Effects of Basic Fibroblast Growth Factor on Proliferation of Human Mesenchymal Stem cells.
- Author:
Sung Soo KIM
1
;
Jung Won CHOI
;
Kyu Bum KWACK
;
Young Don LEE
;
Haeyoung Suh KIM
Author Information
1. Department of Anatomy, School of Medicine, Ajou University, Korea. hysuh@ajou.ac.kr
- Publication Type:In Vitro ; Original Article
- Keywords:
Mesenchymal stem cells;
Basic fibroblast growth factor;
Trans-differentiation
- MeSH:
Fibroblast Growth Factor 2*;
Humans*;
Intercellular Signaling Peptides and Proteins;
Karyotype;
Leukemia Inhibitory Factor;
Mesenchymal Stromal Cells*;
Multipotent Stem Cells;
Nestin;
Neural Stem Cells;
Neurons;
Phenotype;
Tissue Donors;
Tubulin
- From:Korean Journal of Anatomy
2004;37(6):509-517
- CountryRepublic of Korea
- Language:Korean
-
Abstract:
Human mesenchymal stem cells (hMSCs) are multipotent stem cells that can differentiate into several mesenchymal lineage cells. In this study, we established conditions that allowed a long term expansion of hMSCs. To search for the optimum culture condition, growth rates of hMSCs were measured in the presence of several growth factors. Hepatic growth factor (HGF) and leukemia inhibitory factor (LIF) did not facilitate proliferation of hMSCs. In contrast, basic fibroblast growth factor (bFGF) effectively promoted growth of the cells in vitro by 3 fold. The growth stimulatory effect of bFGF was dependent on the concentration. The adipogenic potential was dramatically decreased in hMSCs isolated from an aged donor whereas osteogenic potential was minimally decreased.
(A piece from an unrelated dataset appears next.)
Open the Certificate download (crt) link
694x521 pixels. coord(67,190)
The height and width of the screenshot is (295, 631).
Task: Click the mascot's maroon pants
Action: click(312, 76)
Addition of bFGF resumed the adipogenic and osteogenic differentiation potential. Thus, the cells that expanded in the presence of bFGF retained the potential to differentiate into adipogenic, chondrogenic, or osteogenic lineage cells. MSCs could be expanded for at least 8 passages with bFGF and the resulting cells retained the normal karyotype. The cells were positive for CD9, CD13, CD15, CD90, CD137, and CD140b; but negative for CD14, CD34, and CD45. Importantly, the cells were found to express a neural stem cell marker, nestin, and a neuronal marker, beta-tubulin III. The results suggest that bFGF promote proliferation while maintaining multi-lineage differentiation potency of hMSCs. Finally, we suggest that it is critical to identify novel markers other than nestin or beta-tubulin III to monitor acquisition of neuronal phenotypes by hMSCs.